Oncology/Endocrine
Monotherapy with a Tumor-Targeting Mutant of S. typhimurium Inhibits Liver Metastasis in a Mouse Model of Pancreatic Cancer

https://doi.org/10.1016/j.jss.2009.02.023Get rights and content

Cancer of the exocrine pancreas is the fourth leading cause of cancer deaths in the United States. Currently, surgical resection is the only hope for cure. The majority of patients present with locally-advanced or metastatic disease. The most common site for distant metastasis is the liver. We report here a modified auxotrophic strain of S. typhimurium that can target and inhibit the growth of liver metastasis in a mouse model of pancreatic cancer. This strain of S. typhimurium is auxotrophic (leucine-arginine dependent) but apparently receives sufficient nutritional support from tumor tissue. To increase tumor targeting ability and tumor killing efficacy, this strain was further modified by re-isolation from a tumor growing in a nude mouse and termed A1-R. In the present study, we demonstrate the efficacy of locally- as well as systemically-administered A1-R on liver metastasis of pancreatic cancer. Mice treated with A1-R given locally via intrasplenic injection or systemically via tail vein injection had a much lower hepatic and splenic tumor burden compared with control mice. Systemic treatment with intravenous A1-R also increased survival time. All results were statistically significant. This study suggests the clinical potential of bacterial treatment of a critical metastatic target of pancreatic cancer.

Introduction

Coley observed more than a century ago that some cancer patients were cured of their tumors following postoperative bacterial infection [1]. In the middle part of the century, Malmgren et al. showed that anaerobic bacteria had the ability to survive and replicate in necrotic tumor tissue with low oxygen content [2]. Several approaches aimed at utilizing bacteria for cancer therapy have subsequently been described 3, 4, 5, 6, 7, 8, 9, 10, 11, 12, 13, 14, 15. Bifidobacterium longum has been shown to selectively grow in hypoxic regions of tumors following intravenous administration. This effect was demonstrated in 7,12-dimethylbenzanthracene-induced rat mammary tumors by Yazawa et al. 14, 15. Vogelstein's laboratory created a strain of Clostridium novyi, an obligate anaerobe, which was depleted of its lethal toxin [16]. This strain of C. novyi was termed C. novyi NT. Following intravenous administration, the C. novyi NT spores germinated in the avascular regions of tumors in mice, causing damage to the surrounding viable tumor [16]. Combined with conventional chemotherapy or radiotherapy, intravenous C. novyi NT spores caused extensive tumor damage within 24 h [16].

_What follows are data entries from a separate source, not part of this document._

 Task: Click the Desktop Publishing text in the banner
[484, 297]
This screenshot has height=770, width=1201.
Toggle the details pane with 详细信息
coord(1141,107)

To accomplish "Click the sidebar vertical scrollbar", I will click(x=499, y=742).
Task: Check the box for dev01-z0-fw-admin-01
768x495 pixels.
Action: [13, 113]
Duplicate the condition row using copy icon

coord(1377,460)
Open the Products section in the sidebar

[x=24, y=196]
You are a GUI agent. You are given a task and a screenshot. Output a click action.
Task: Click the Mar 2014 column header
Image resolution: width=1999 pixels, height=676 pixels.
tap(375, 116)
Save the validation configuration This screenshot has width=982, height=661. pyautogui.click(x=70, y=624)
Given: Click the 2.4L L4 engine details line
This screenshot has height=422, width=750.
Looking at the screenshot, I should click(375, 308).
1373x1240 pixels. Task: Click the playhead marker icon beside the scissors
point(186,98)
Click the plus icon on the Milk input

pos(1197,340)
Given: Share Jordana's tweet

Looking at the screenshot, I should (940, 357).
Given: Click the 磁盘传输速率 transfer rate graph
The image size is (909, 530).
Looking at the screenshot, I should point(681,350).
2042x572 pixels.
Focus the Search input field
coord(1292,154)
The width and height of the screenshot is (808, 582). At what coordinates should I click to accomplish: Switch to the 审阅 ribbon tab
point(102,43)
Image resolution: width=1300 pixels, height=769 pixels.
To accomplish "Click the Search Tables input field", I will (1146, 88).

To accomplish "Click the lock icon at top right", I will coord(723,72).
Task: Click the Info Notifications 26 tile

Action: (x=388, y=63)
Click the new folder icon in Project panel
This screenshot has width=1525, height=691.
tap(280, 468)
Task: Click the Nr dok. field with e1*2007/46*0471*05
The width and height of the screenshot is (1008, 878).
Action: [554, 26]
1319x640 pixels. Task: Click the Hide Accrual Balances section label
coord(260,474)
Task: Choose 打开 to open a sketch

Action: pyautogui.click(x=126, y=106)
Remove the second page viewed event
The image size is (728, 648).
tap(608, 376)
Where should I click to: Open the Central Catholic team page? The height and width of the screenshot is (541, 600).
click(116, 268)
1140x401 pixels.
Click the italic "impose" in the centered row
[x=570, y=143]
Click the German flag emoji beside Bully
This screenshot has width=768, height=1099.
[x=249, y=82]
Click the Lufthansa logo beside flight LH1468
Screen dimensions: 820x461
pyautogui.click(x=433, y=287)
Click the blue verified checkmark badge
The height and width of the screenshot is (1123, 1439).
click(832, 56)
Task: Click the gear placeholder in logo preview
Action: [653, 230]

Following attenuation by purine and other auxotrophic mutations, the facultative anaerobe S. typhimurium was used for cancer therapy 11, 17, 18. These genetically-modified bacteria replicated in tumors to levels more than 1000-fold greater than in normal tissue [11]. S. typhimurium was further modified genetically by disrupting the msbB gene to reduce the incidence of septic shock [11]. The msbB mutant of S. typhimurium has been tested in a Phase I clinical trial on metastatic melanoma and metastatic renal cell carcinoma patients [19]. To raise the therapeutic index, S. typhimurium was further attenuated by deletion of the purI and msbB genes [19]. The new strain of S. typhimurium, termed VNP20009, could then be safely administered to patients [19]. More studies are needed to completely characterize the safety and efficacy of the bacteria and to improve its therapeutic index.

Mengesha et al. utilized S. typhimurium as a vector for gene delivery by developing a hypoxia-inducible promoter (HIP-1) to limit gene expression to hypoxic tumors. HIP-1 was able to drive gene expression in bacteria residing in human tumor xenografts implanted in mice [20]. Genes linked to HIP-1 showed selective expression in tumors [20]. Yu et al. used green fluorescent protein (GFP)-labeled bacteria to visualize tumor-targeting abilities of 3 pathogens: Vibrio cholerae, S. typhimurium and Listeria monocytogenes 21, 22.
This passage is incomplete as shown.